Hubble’s wide-field planetary camera, near-infrared camera, multi-object spectrograph and fine-guidance sensors are still operating, but loss of the ACS’s two main channels will force a redirection of the observations the telescope can perform.
Astronomers had submitted their proposals for the next cycle of Hubble observations only the day before the failure, and NASA says will now have to go back to them for revised proposals. A set of contingency non-ACS science programmes selected in November after the last failure will now inserted into the schedule, the agency says.
Installed during a Hubble servicing mission in 2002, the ACS was about a month short of its five-year design life when it shut down. The camera’s primary electrical system – called Side A – failed in June last year, but NASA was able to switch to redundant electronics on Side B and restore all three channels by July. There was another brief interruption in September.
NASA says the Side B electrical system shut down on Saturday morning when a current spike triggered a fuse. “The fuse did what it was supposed to do – it saw a high current and popped,” Burch says, adding the failure was isolated to the power distribution unit supplying ACS Side B, and does not threaten other Hubble sensors.

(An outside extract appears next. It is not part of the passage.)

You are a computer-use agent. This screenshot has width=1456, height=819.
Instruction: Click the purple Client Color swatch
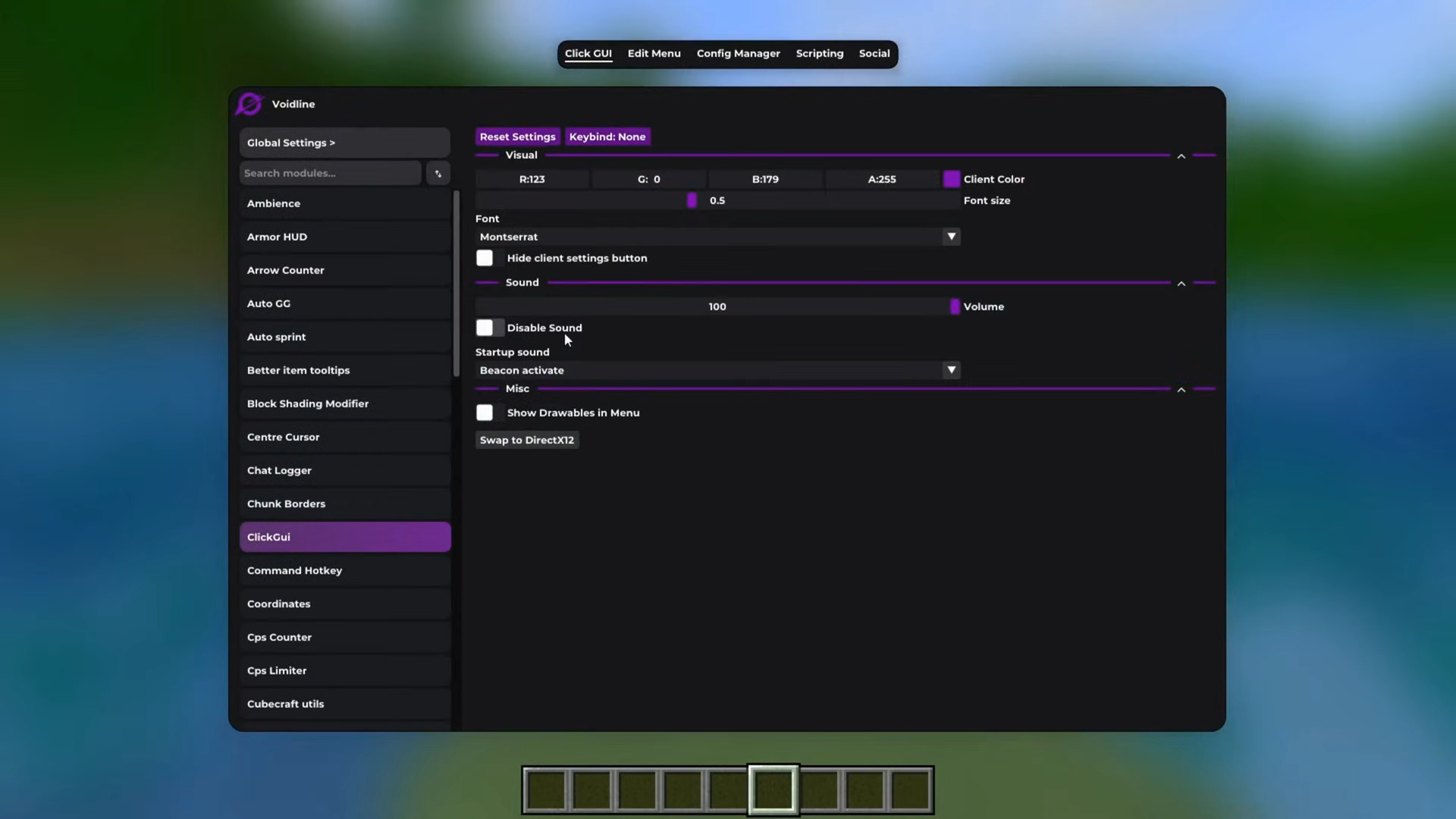[951, 179]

Burch says the inaccessible location of the ACS main electronics box on Hubble, and the full schedule of spacewalks already planned for the servicing mission, makes it unlikely NASA will change its plans for SM-4. The new wide-field camera and other sensors to be installed in 2008 will more than overcome the loss of the ACS, he says.
“There is not much opportunity to accelerate SM-4,” says Burch, adding that the additional effort and money required to develop the hardware and tools to replace the ACS “does not look very attractive”.